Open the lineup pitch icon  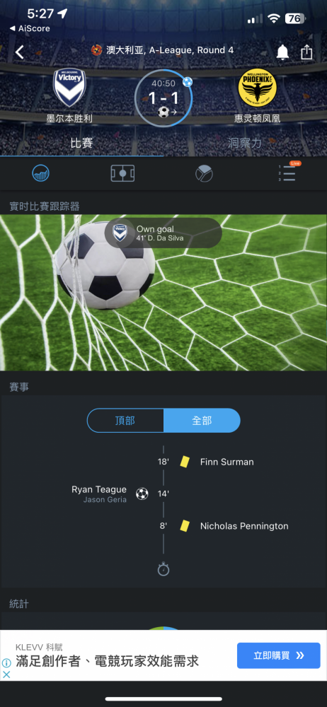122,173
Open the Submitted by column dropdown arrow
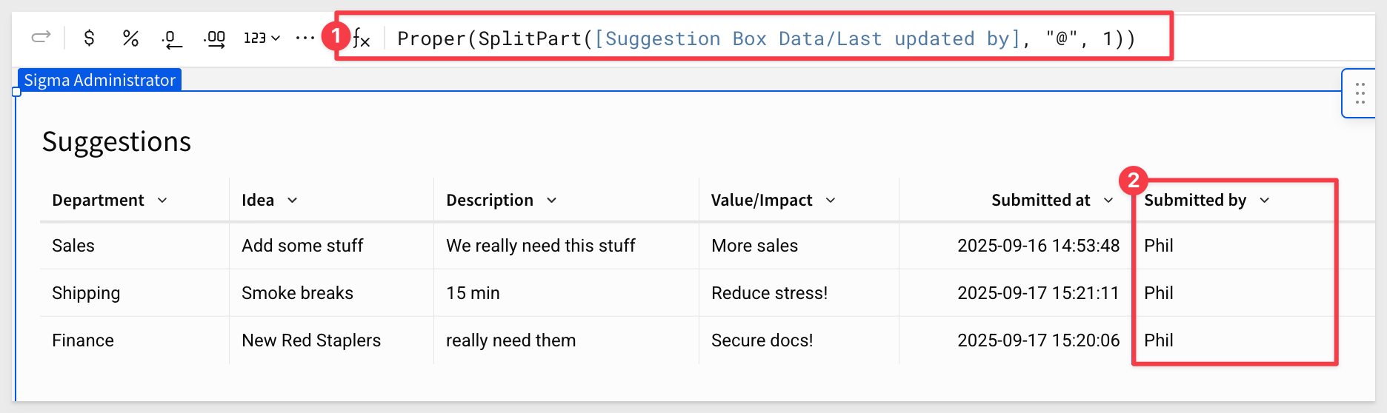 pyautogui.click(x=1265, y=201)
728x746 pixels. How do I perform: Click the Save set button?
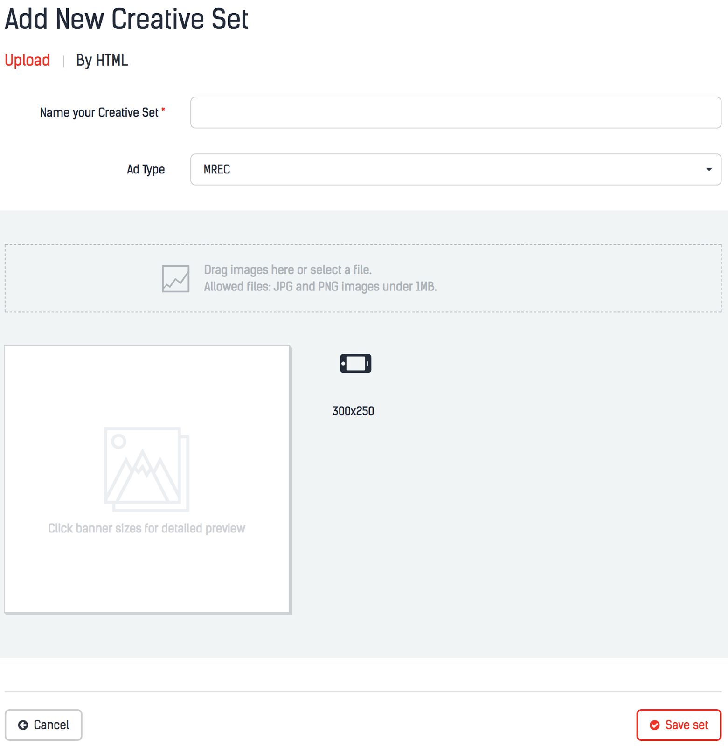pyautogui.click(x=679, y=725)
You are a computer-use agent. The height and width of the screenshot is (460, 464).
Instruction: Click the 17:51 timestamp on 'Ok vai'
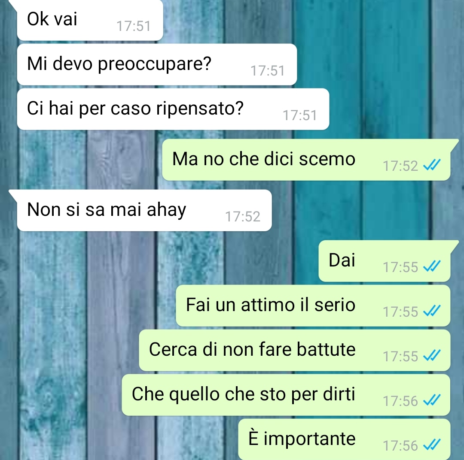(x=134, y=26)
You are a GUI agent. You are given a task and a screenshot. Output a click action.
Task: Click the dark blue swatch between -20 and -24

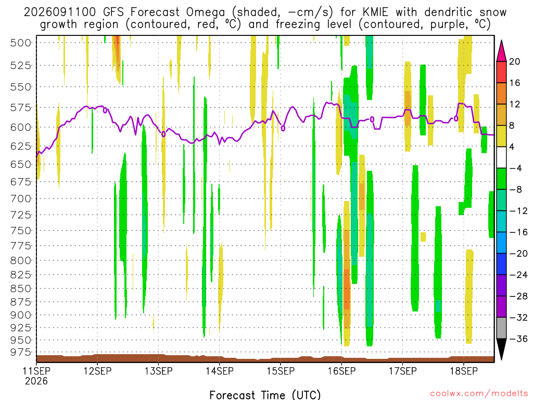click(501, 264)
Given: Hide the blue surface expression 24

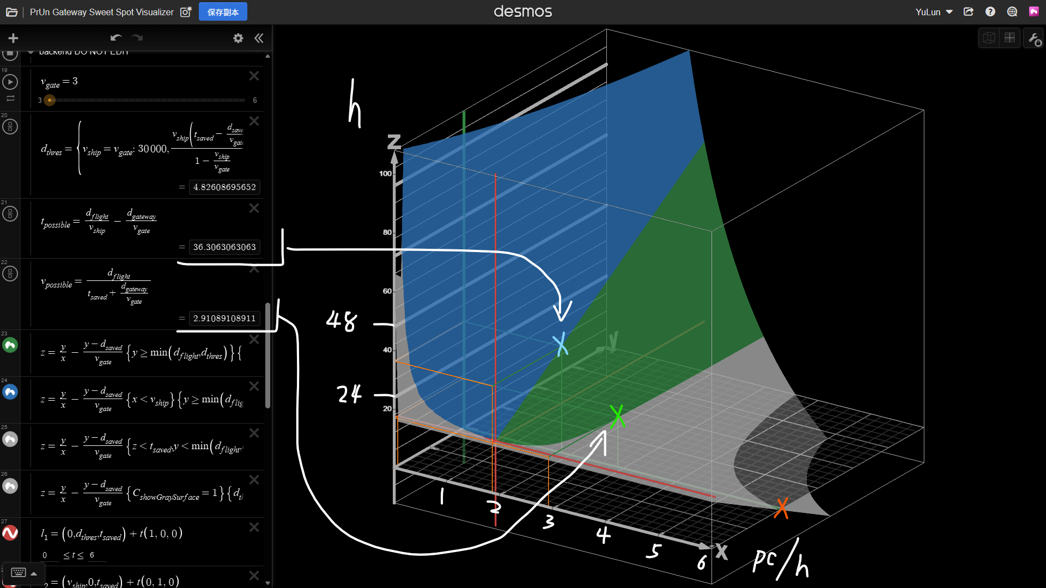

◇ ◇ ◇ ◇ ◇

Prompt
Can you copy the items word for word, starting with the line containing "You are a computer-use" and continuing through the end of the items, with the pictures left out?

Written reply
You are a computer-use agent. The height and width of the screenshot is (460, 464).
Instruction: Click the 17:51 timestamp on 'Ok vai'
(x=134, y=26)
You are a GUI agent. You are given a task and a screenshot. Output a click action.
Task: Click the dark blue swatch between -20 and -24

click(501, 264)
Given: Hide the blue surface expression 24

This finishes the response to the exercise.